> AIM OF THE TASK:
All lines from the one containing "Impressum (281, 2498)" to the end of the data below are to be returned exactly, both ends included, with nothing added.

> DATA FOR PROCESSING:
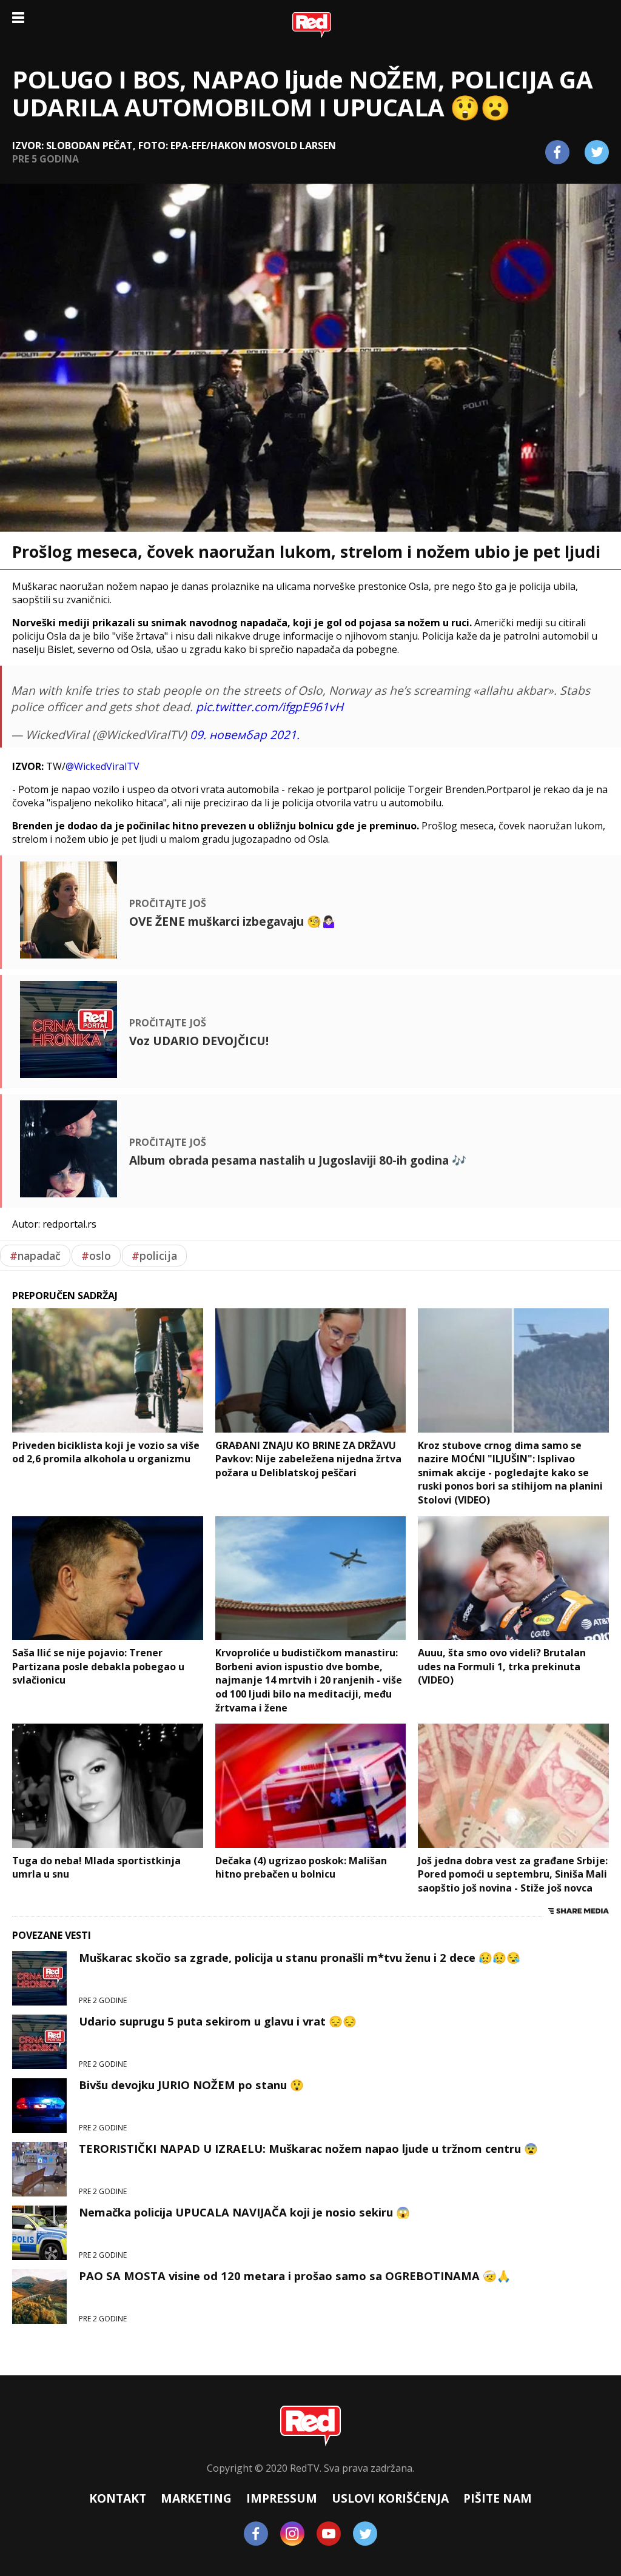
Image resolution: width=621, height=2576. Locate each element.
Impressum (281, 2498)
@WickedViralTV (102, 766)
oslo (96, 1255)
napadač (35, 1255)
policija (154, 1255)
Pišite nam (497, 2498)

> ANSWER TO THE EXERCISE:
Impressum (281, 2498)
@WickedViralTV (102, 766)
oslo (96, 1255)
napadač (35, 1255)
policija (154, 1255)
Pišite nam (497, 2498)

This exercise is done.